What is being asked
Quote the rows starting at the line containing "The image size is (851, 758)." and ending at the line containing "pyautogui.click(x=299, y=441)", both included, word for word. Omit the pictures.

The data
begin

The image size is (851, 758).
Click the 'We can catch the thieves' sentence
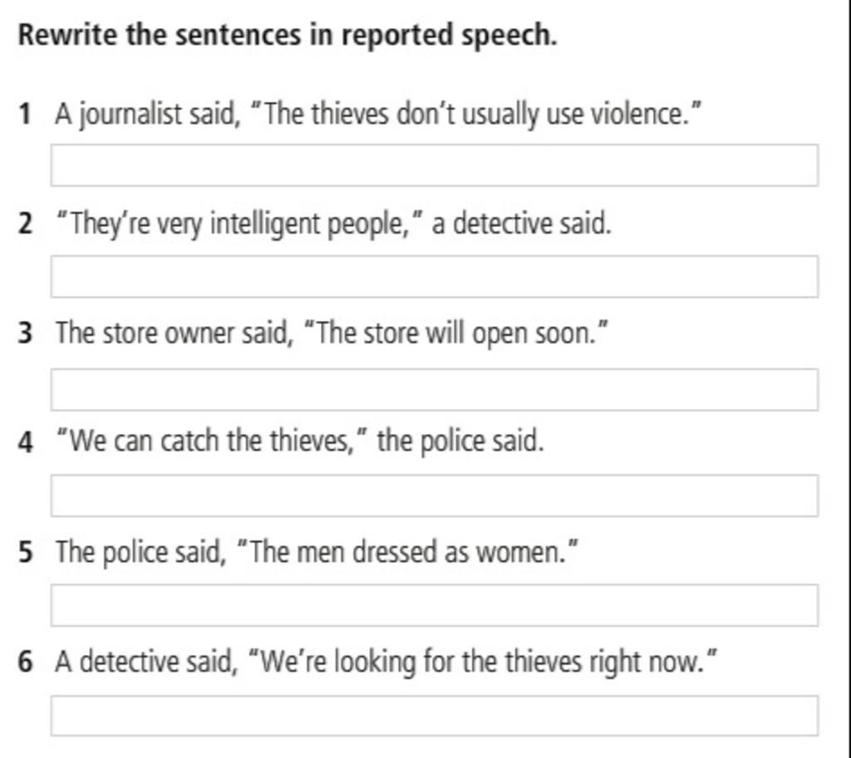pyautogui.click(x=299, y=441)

end
begin

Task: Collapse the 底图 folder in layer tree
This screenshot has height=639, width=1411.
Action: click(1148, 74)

end
begin

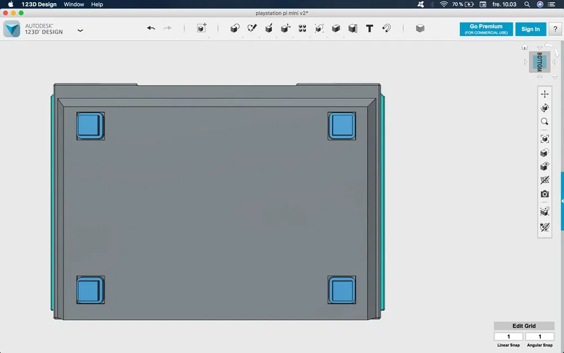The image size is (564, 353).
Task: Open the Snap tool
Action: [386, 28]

end

Answer to the exercise
The image size is (851, 758).
Click the 'We can catch the thieves' sentence
pyautogui.click(x=299, y=441)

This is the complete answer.